#### YOUR INSTRUCTIONS:
When copying the entries below, leave out every picture and keep the rest exact.

#### SUPPLIED RECORDS:
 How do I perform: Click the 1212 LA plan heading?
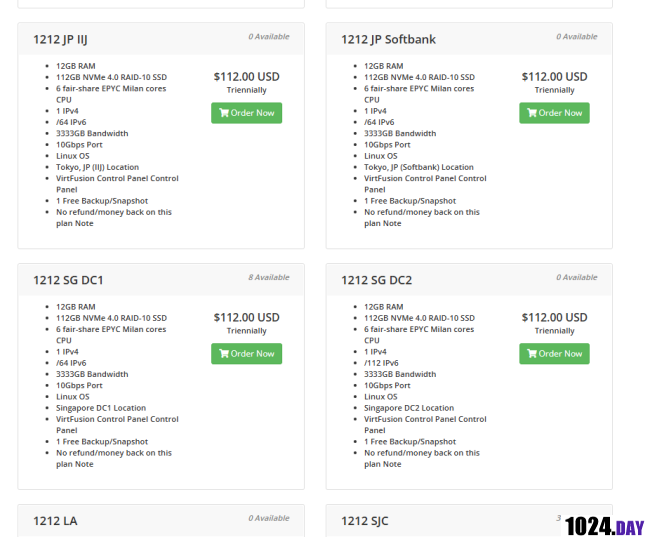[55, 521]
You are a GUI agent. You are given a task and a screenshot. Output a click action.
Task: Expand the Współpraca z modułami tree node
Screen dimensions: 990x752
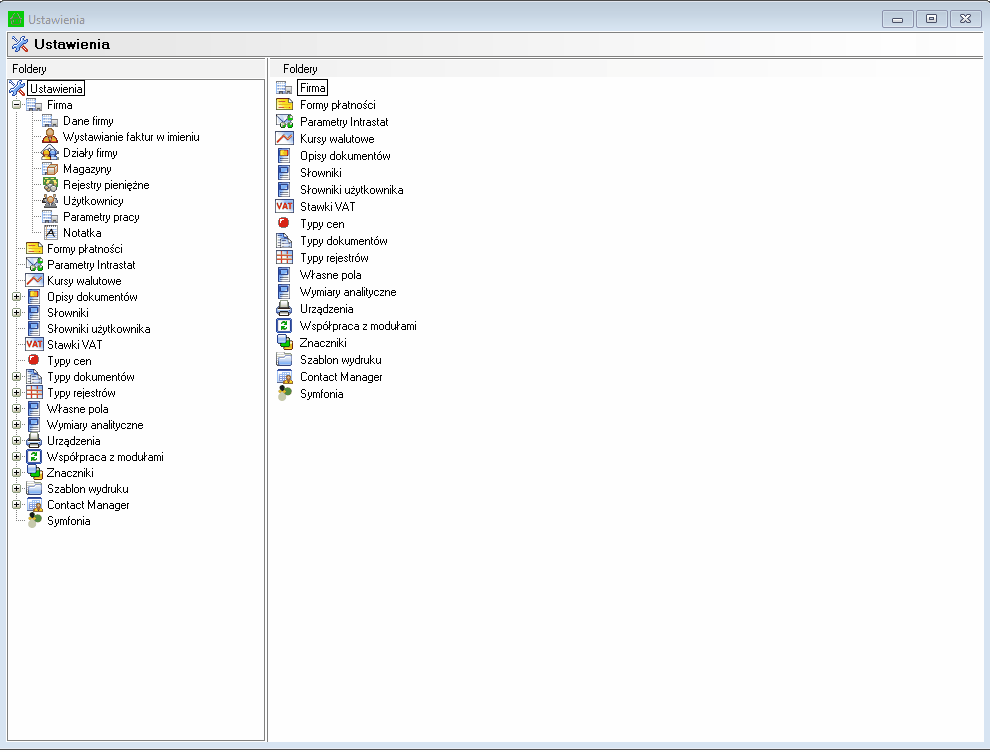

#### ANSWER SECTION:
 How do I perform: Click the 1212 LA plan heading?
[55, 521]
You are a GUI agent. You are given a task and a screenshot. Output a click action.
Task: Expand the Współpraca z modułami tree node
Screen dimensions: 990x752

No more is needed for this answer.